Reuters this morning filed a report saying the lawmakers in Washington "were set to sign off on a deal to create a $700 billion government fund to buy bad debt from ailing banks in a bid to stem a credit crisis threatening the global economy." They had worked late into the night Saturday night to arrive at a compromise on Paulson's original package, which, the article said,
would keep credit markets from grinding to a halt under the burden of bad mortgage-backed bonds created by banks at a time when it looked like home prices had nowhere to go but up.
Yes, it will look that way as long as the Fed keeps lenders awash in cheap credit.

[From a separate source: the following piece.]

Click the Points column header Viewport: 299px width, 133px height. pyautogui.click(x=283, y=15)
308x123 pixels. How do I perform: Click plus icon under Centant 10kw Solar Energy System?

Mises Institute's Mark Thorton explains what happened to housing in
four easy steps.
2 comments:
If I'm not mistaken, the problem today is establishing an objective value in the marketplace of the so-called "poison" paper assets. In other words, the sooner they are priced, the sooner real estate values reach a floor, and the sooner a recovery can begin.
How is this intended "rescue" or "bailout" going to enable the setting of a value on all these mortgages and derivatives that are currently sitting at financial institutions around the world?
I guess I'm asking how would the magic-thinking people in our government answer this question? Or is it they simply don't feel they have to bother, and that their role is simply to try and make everyone feel good?
Art
You're correct, Art, about the need for the market to establish a price for the bad assets. It is part of the needed price restructuring of capital markets following an inflation.
The bailout boys don't believe in any of this. They claim to believe in price stability - or at least that prices should not fall. This, of course, is an anti-free market idea because the market tends to lower prices over time.
But what they really believe in is the power of government to protect their investments. They will not accept the burden of colossal mistakes. They will not stand and watch their fortunes disappear because they assumed the Fed would always fix any threat of crisis with an injection of "liquidity."
We will get the liquidity. Their fortunes will be kept safe for awhile. But crisis is wired-in to their solution.